Jour 5 (partie 2)
À son réveil, une forte odeur avait surpris Francis. Une odeur rance qui l’avait pris à la gorge tant sa puanteur embaumait la pièce. Une odeur de mort. Les yeux encore à moitié clos, il s’était empressé de se lever pour ouvrir l’unique fenêtre de la chambre et faire partir l’odieux parfum. Il s’en était fallu de peu. Quelques instants encore et il aurait probablement répandu l’intérieur de son estomac sur les papiers et les vêtements recouvrant le parquet. L’air frais pénétrait ses poumons tandis qu’il scrutait la pièce avec attention dans l’espoir de trouver l’origine de l’odeur. Elle se tenait là, dans un coin de la chambre. Une boule tremblante, recouverte d’une sorte de drap fortement souillé par un mélange de matières encore non identifiées. Une boule avec des cheveux blonds. Une boule qui semblait de plus en plus posséder l’apparence d’un être humain. Une boule qui, maintenant que la lumière inondait totalement les lieux, ressemblait fortement à Henri.
- Ah ok donc direct là ?
- De quoi direct ?
- Bah grosse ellipse d’un coup là quand même non ?
- Mais puisqu’on a dit qu’on reviendrait dessus ! Je me suis dit que ça pouvait être pas mal. On va se poser plein de questions. Comment il est arrivé là ? Pourquoi il est dans cet état ? Qu’est-ce qui s’est passé ? Du suspens quoi !
- Et fallait que ce soit Henri du coup ?
- Bah quoi ? C’est pas moi qui en ai fait une victime de viol je te signale hein !
- Ouais t’as raison. Mais justement on peut pas lui foutre un peu la paix ?
- Non mais comme ça justement on peut faire un lien avec avant. Avec Sarah tout ça. Et Francis va peut être pouvoir l’aider.
- Mouais, je sais pas trop.
- Bon tu me laisses faire ? On avait dit qu’on se foutait la paix tu te souviens ?
- Ouais t’as raison. Désolé.
- Pas grave. Je reprends.
Francis avait de nombreuses questions en tête – à commencer par savoir comment Henri avait pu pénétrer son appartement – mais il s’était retenu de les poser. Il avait devant lui un homme qui semblait terrifié, grelottant malgré la chaleur de la pièce, et enveloppé dans quelque chose qui ressemblait de plus en plus à un drap couvert d’excréments. Sans un mot, il avait posé sa main sur le crâne d’Henri, comme on le ferait pour rassurer un animal effrayé, et lui avait adressé un sourire compatissant. Il l’avait aidé à se relever, l’avait débarrassé de son habit de fortune – il ne possédait pas d’autre vêtement – et l’avait conduit dans la douche. Là, il l’avait assis au sol et avait entrepris de lui rincer le corps et de le laver. Il ignorait pourquoi il faisait tout cela. Il n’avait aucune obligation de le faire. Il aurait pu simplement s’emporter de savoir qu’il était entré chez lui par effraction et le chasser. Au lieu de cela, il était en train de s’occuper d’un homme adulte, de dix ans son ainé, comme s’il s’était agi de son enfant. La discussion attendrait. Pour le moment, il devait rassurer l’être tremblant qu’il avait sous les yeux et qui lui faisait pitié.
- Et voilà !
- Comment ça « et voilà » ?
- Bah j’ai terminé quoi.
- Ah donc tu t’arrête là ?
- Bah oui. Ça te laisse de la place pour imaginer ce qui a pu lui arriver comme ça.

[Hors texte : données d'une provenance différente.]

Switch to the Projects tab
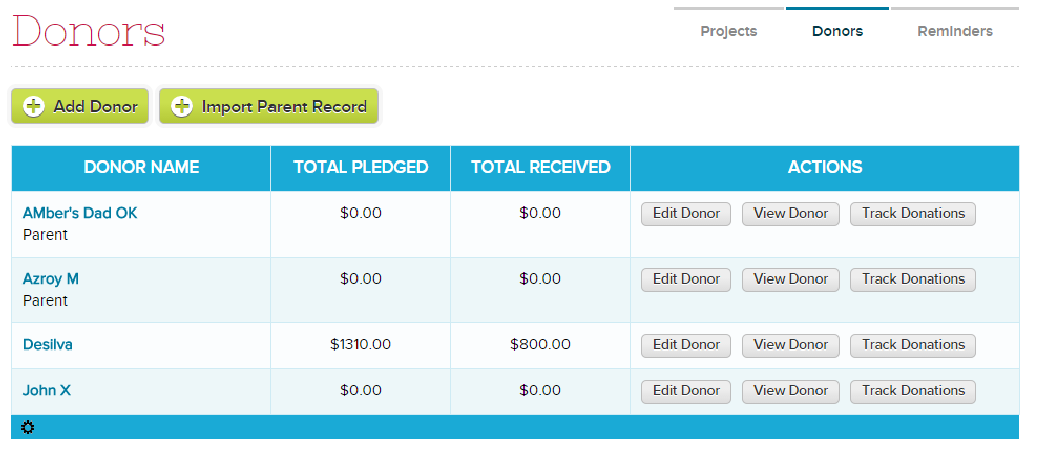Viewport: 1037px width, 461px height. pyautogui.click(x=728, y=31)
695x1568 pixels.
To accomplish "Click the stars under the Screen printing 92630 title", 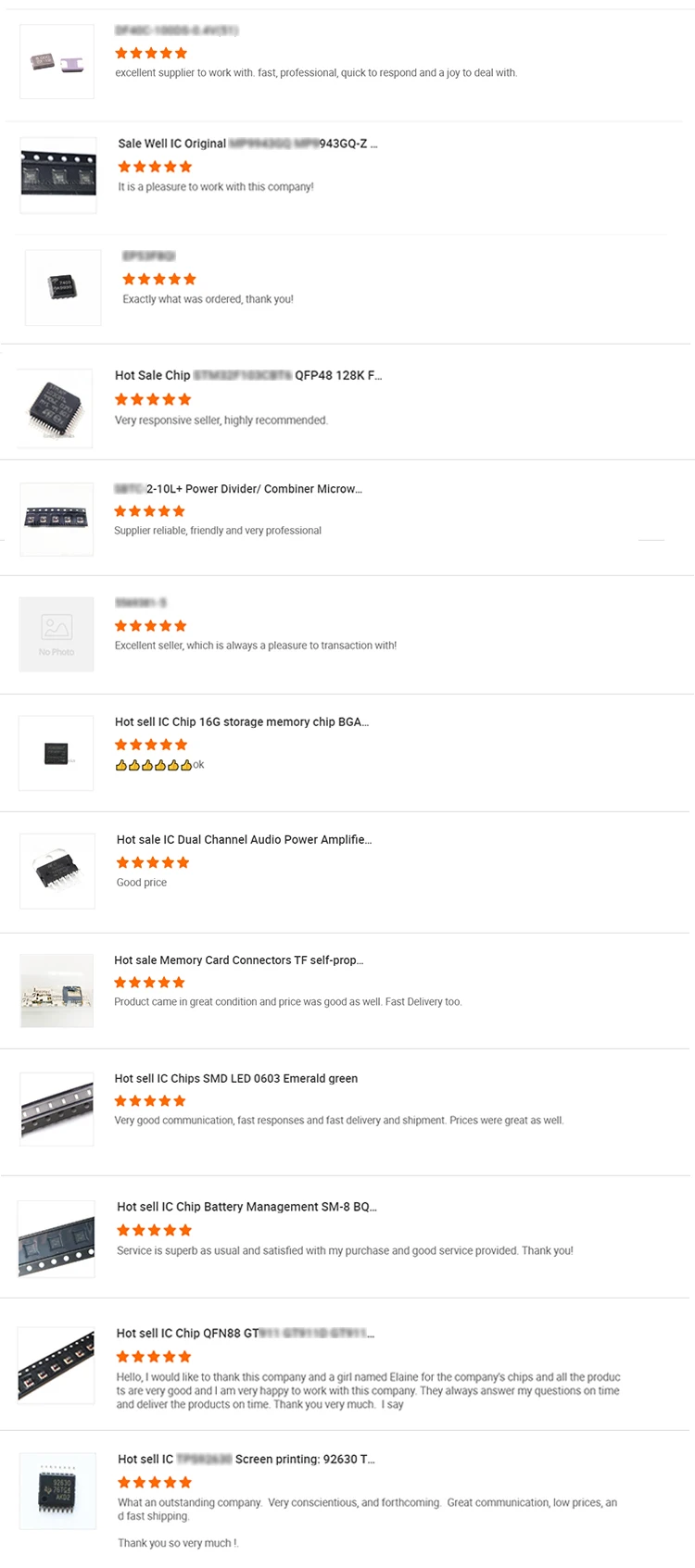I will [x=154, y=1482].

- Ça me laisse pas trop de place quand même hein. Faut que je me démerde avec un type tout nu dans un drap. Et surtout que j’explique comment il est entré !

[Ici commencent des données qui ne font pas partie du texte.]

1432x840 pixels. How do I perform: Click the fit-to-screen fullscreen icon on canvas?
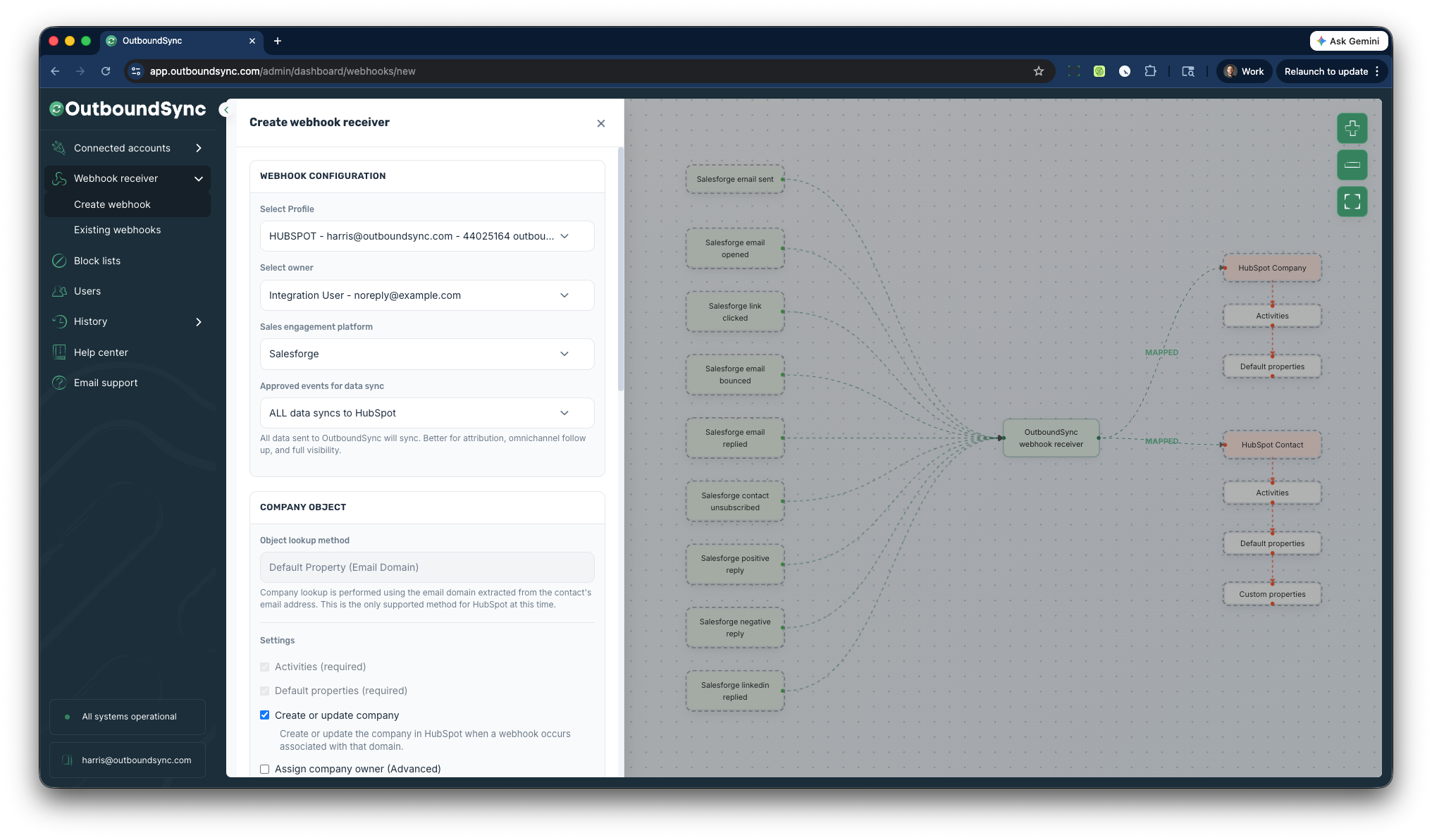tap(1352, 202)
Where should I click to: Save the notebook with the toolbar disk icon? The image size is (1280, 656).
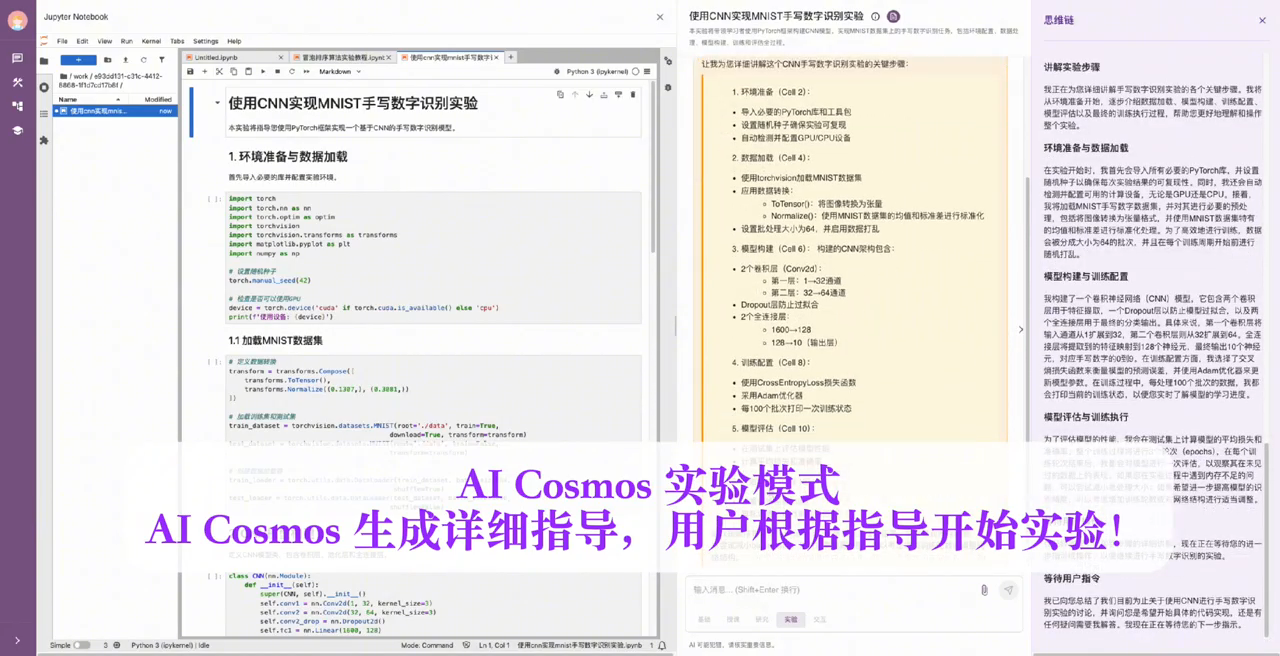click(190, 72)
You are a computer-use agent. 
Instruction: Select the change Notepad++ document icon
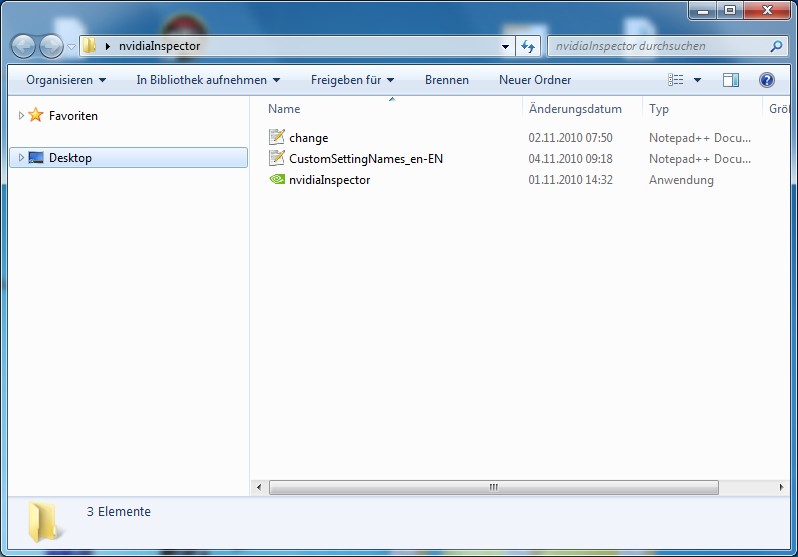click(277, 138)
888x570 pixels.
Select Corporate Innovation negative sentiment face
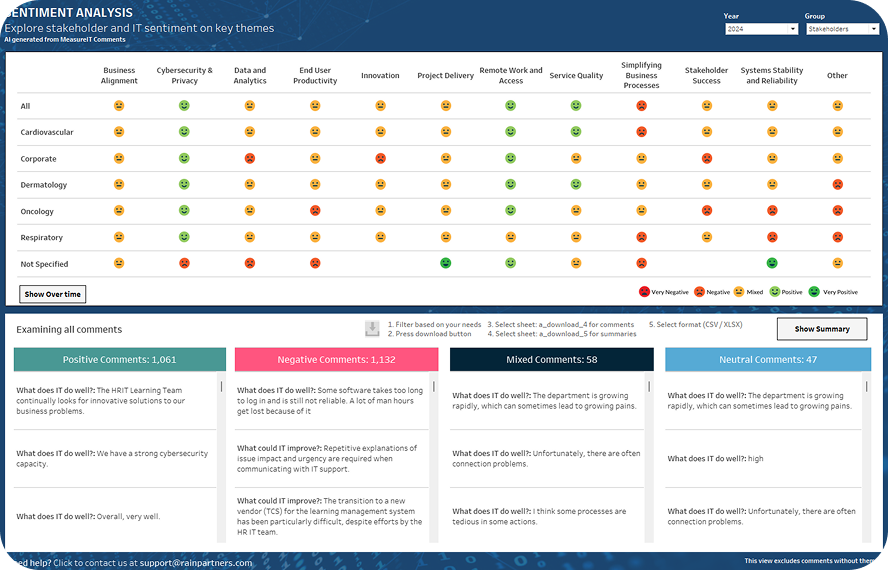tap(380, 158)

- La fenêtre était restée ouverte ?
- Il vit à quel étage Francis ?
- Attends je relis…bah on n’en a pas parlé. On peut dire qu’il vit au premier ? Henri a escaladé et voilà.
- Il a escaladé hein ? Tout nu et dans un drap ? Il est drôlement agile Henri !
- Je sais pas moi ! J’ai pas réfléchi aussi loin !
- Bon je vais me débrouiller avec ça c’est pas grave. J’ai peut être du temps dans l’après midi, je vais essayer de m’y coller.